Then activate the rule by adding it to drools-engine.xml

<?xml version="1.0" encoding="UTF-8"?>
 <engine-configuration
   xmlns="http://xmlns.opennms.org/xsd/drools-engine"
   xmlns:xsi="http://www.w3.org/2001/XMLSchema-instance"
   xsi:schemaLocation="http://xmlns.opennms.org/xsd/drools-engine /opt/opennms/share/xsds/drools-engine.xsd ">
  <rule-set name="repeatingBackupRules">
   <rule-file>drools-engine.d/RepeatingBackupRules.drl</rule-file>
   <event>uei.opennms.org/backup/recurring/Normal</event>
   <event>uei.opennms.org/backup/recurring/Warning</event>
    <global name="REPEATING_INTERVAL" type="java.lang.Integer" value="172800000"/> <!-- every 2 days-->
   </rule-set>
 </engine-configuration>

Remember to activate the OpenNMS:Name=Correlator service service-configuration.xml or the Drools engine will not be activated.

Restart OpenNMS and check the logs for errors.


Notifications

The following snippet must be added to notifications.xml.

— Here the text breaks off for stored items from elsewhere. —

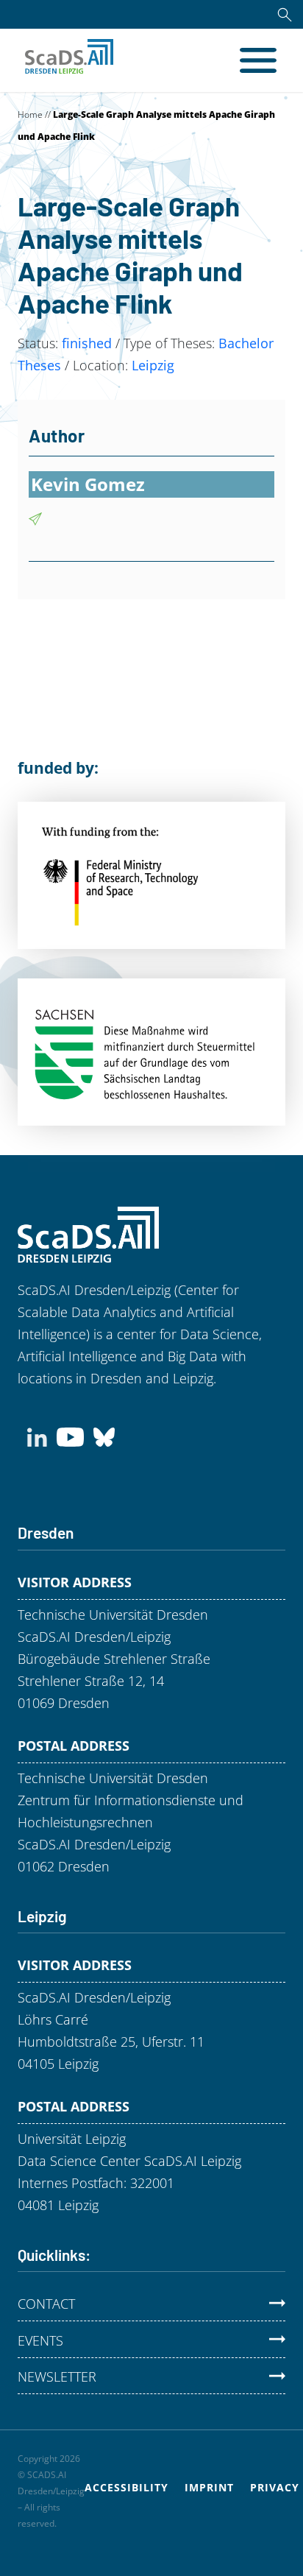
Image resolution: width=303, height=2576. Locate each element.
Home (30, 114)
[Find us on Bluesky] (104, 1435)
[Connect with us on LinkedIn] (37, 1435)
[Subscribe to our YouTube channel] (70, 1435)
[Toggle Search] (284, 14)
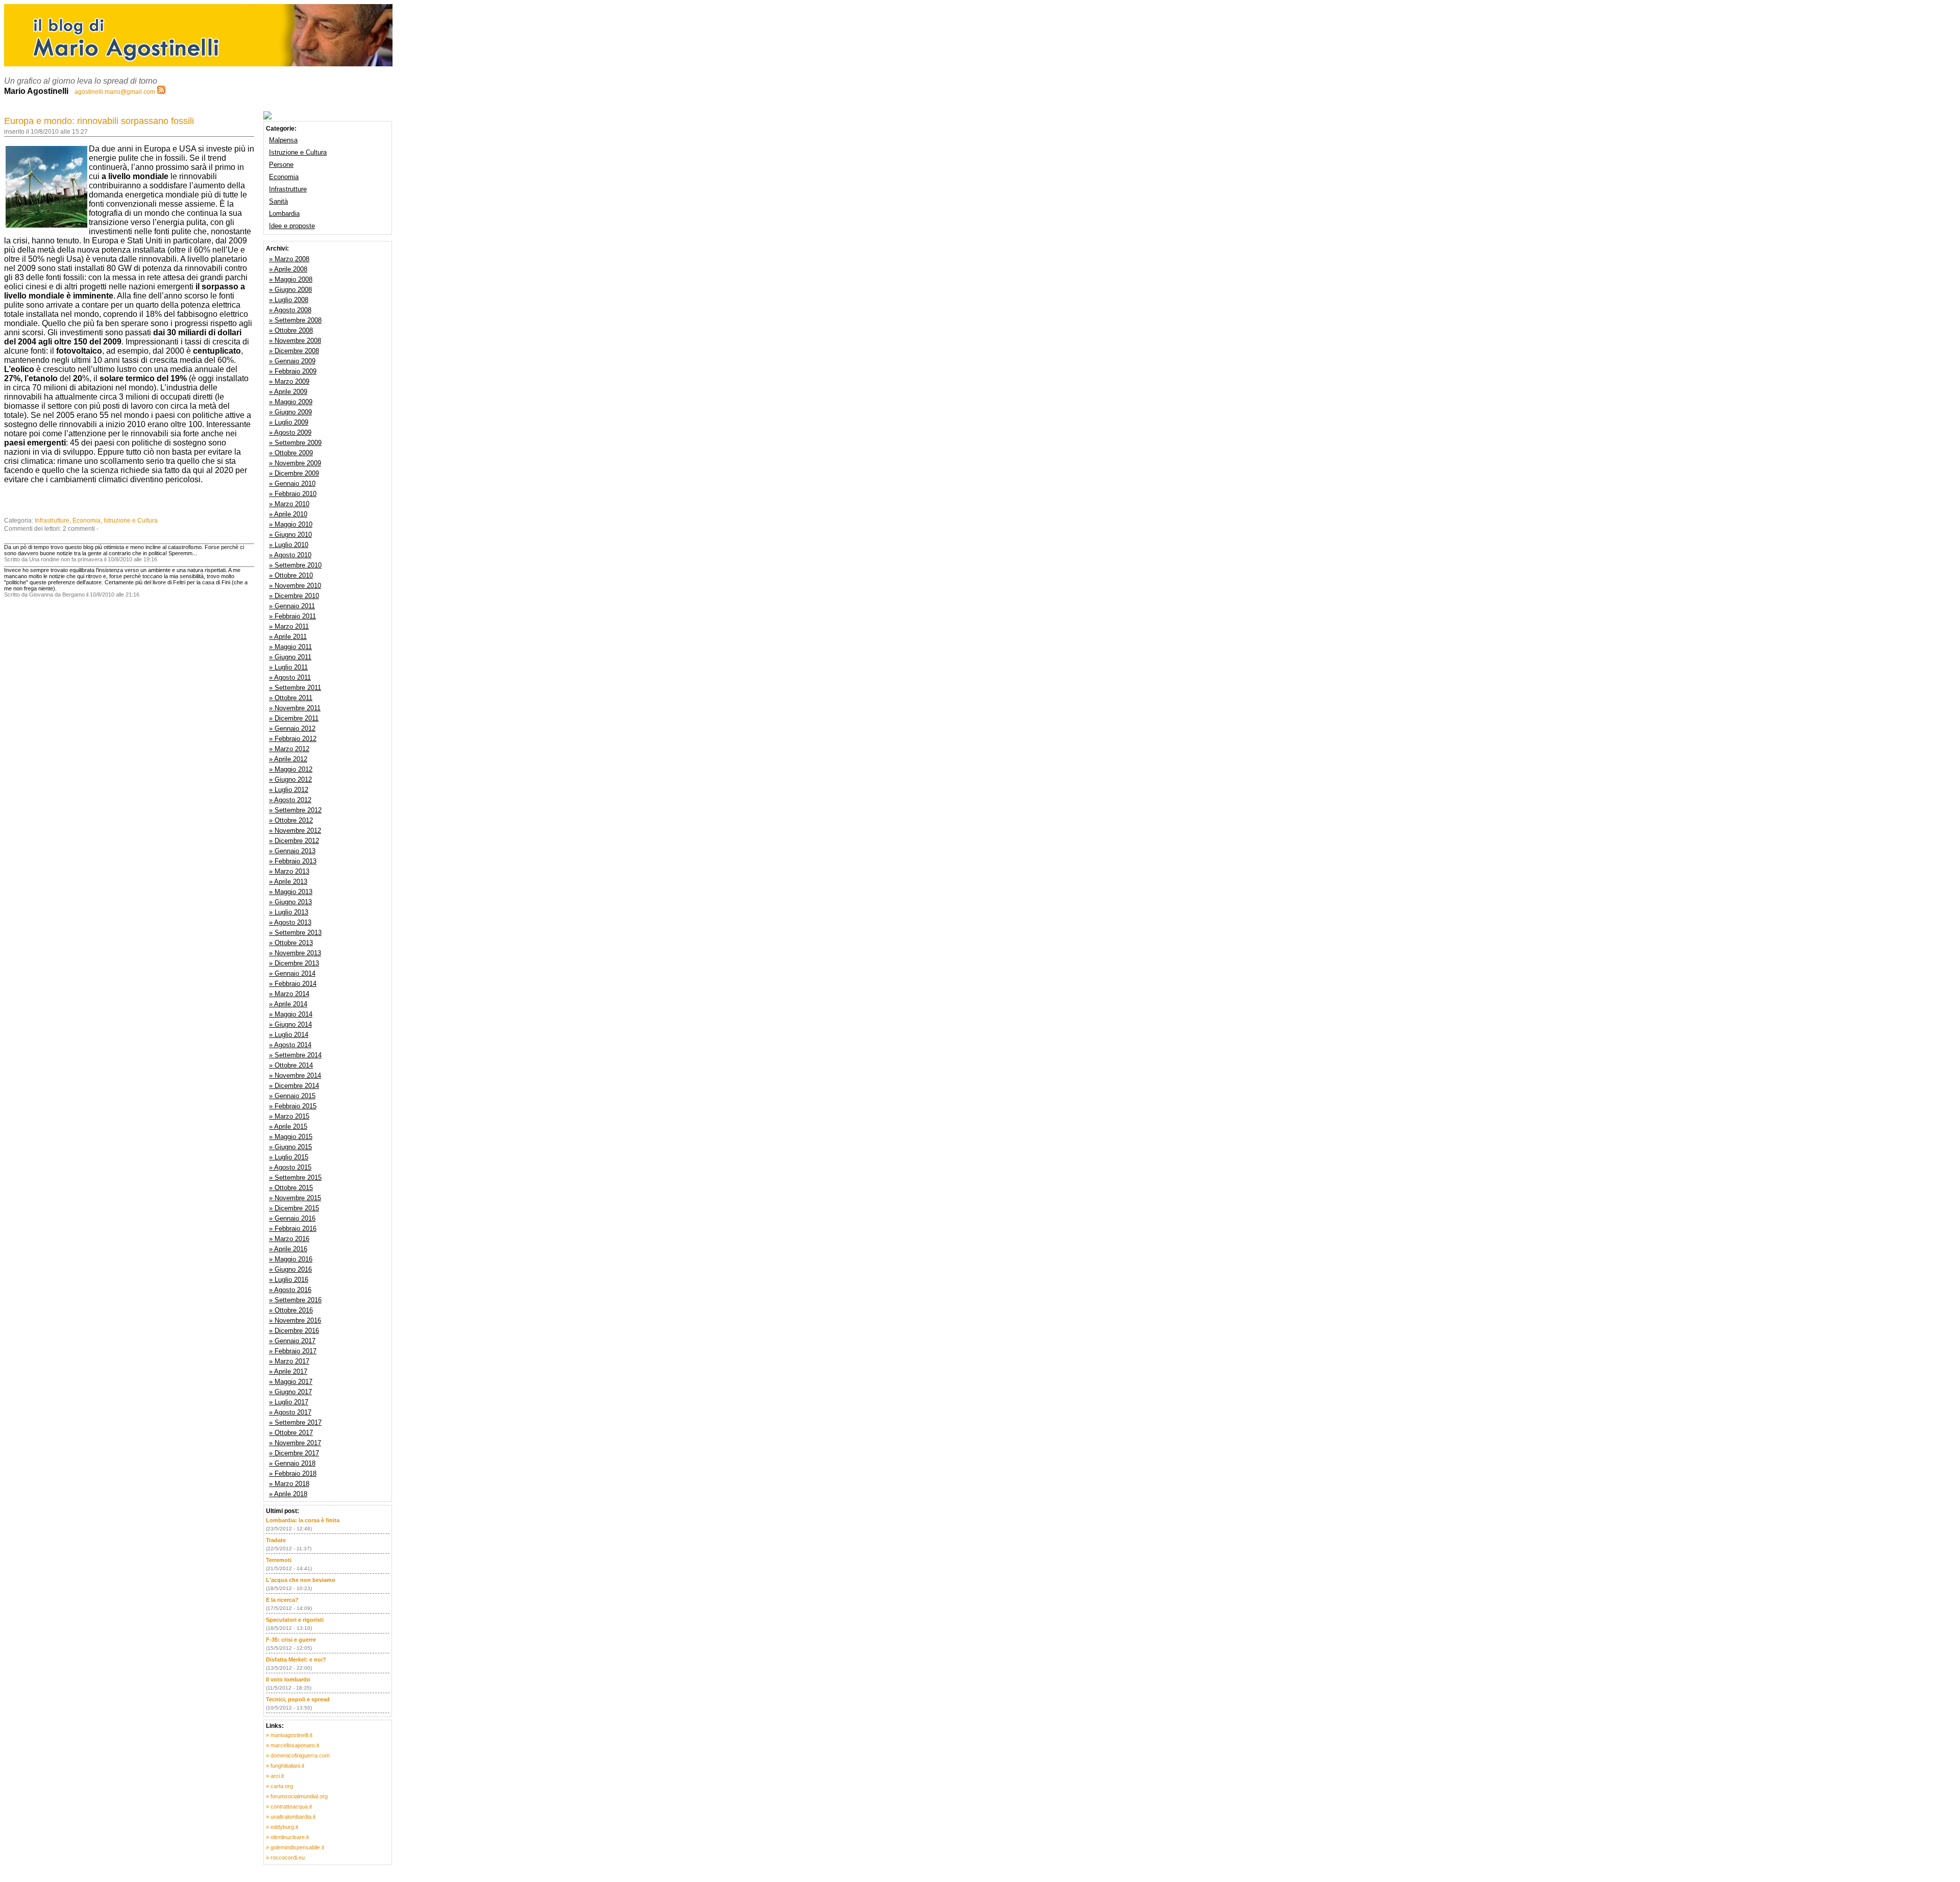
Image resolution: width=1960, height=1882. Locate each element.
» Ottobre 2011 (290, 698)
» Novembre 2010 (295, 585)
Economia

Note that Notifd handles the failure of a backup and its missed execution separately thanks to the varbind filter on every. Adjust text and destinations according to your environment.

Always check your xml files with xmllint before applying the changes.

 <notification name="recurring backup warning" status="on" writeable="yes">
  <uei>uei.opennms.org/backup/recurring/Warning</uei>
  <description>A warning was received for a recurring backup</description>
  <rule>(IPADDR IPLIKE *.*.*.*)</rule>
  <destinationPath>Email-sysadmin-wo-escalation</destinationPath>
  <text-message>BACKUP %parm[backupset]% : exited with errors&#xd;
 &#xd;
 111-%noticeid% [%nodelabel% - %interface%] a backup script reported an error, details below.&#xd;
 &#xd;
 Full message: %logmsg%&#xd;
 &#xd;
 Params:&#xd;
  backupset=%parm[backupset]%&#xd;
  every=%parm[every]%&#xd;
  interval=%parm[interval]%&#xd;
  status=%parm[status]%&#xd;
  tag (might be null)=%parm[tag]%&#xd;
 &#xd;
  </text-message>
  <subject>[OPENNMS] [%nodelabel% - %interface%] recurring BACKUP %parm[backupset]%: failed</subject>
  <numeric-message>[OPENNMS] [%nodelabel% - %interface%] recurring BACKUP %parm[backupset]%: failed</numeric-message>
        <varbind>
            <vbname>every</vbname>
            <vbvalue>'''every'''</vbvalue>
        </varbind>
 </notification>
 
 <notification name="recurring backup warning: missed exec" status="on" writeable="yes">
  <uei>uei.opennms.org/backup/recurring/Warning</uei>
  <description>A warning was received for a recurring backup because it skipped its interval</description>
  <rule>(IPADDR IPLIKE *.*.*.*)</rule>
  <destinationPath>Email-sysadmin-wo-escalation</destinationPath>
  <text-message>BACKUP %parm[backupset]% : did not receive an event within the following interval since last execution: %parm[interval]%h &#xd;
 &#xd;
 111-%noticeid% [%nodelabel% - %interface%] backup did not run  within the programmed interval since last execution.&#xd;
 &#xd;
 Full message: %logmsg%&#xd;
 &#xd;
 Params:&#xd;
  backupset=%parm[backupset]%&#xd;
  every=%parm[every]%&#xd;
  interval=%parm[interval]%&#xd;
  status=%parm[status]%&#xd;
  tag (might be null)=%parm[tag]%&#xd;
 &#xd;
 </text-message>
 <subject>[OPENNMS] [%nodelabel% - %interface%] BACKUP %parm[backupset]%: missed an execution since last: %parm[interval]%h</subject>
        <numeric-message>[OPENNMS] [%nodelabel% - %interface%] BACKUP %parm[backupset]%: missed an execution since last : %parm[interval]%h</numeric-message>
        <varbind>
            <vbname>every</vbname>
            <vbvalue>'''missed'''</vbvalue>
        </varbind>
 </notification>

Passive Status Keeper

The Drools rule file above can be easily made to work with Passive_Status_Keeper with a couple of modifications to accommodate for the data required by PSK.

Overview of the changes:

  1. extend the Event Translator config to enrich the event with the params required by the Drools rules (link)
  2. extend the Drools rules to save passive* event attributes
  3. add the uei to drools-engine.xml so that the passive status events reach the Drools rules

We will use the example cited in the Passive_Status_Keeper documentation and extend it.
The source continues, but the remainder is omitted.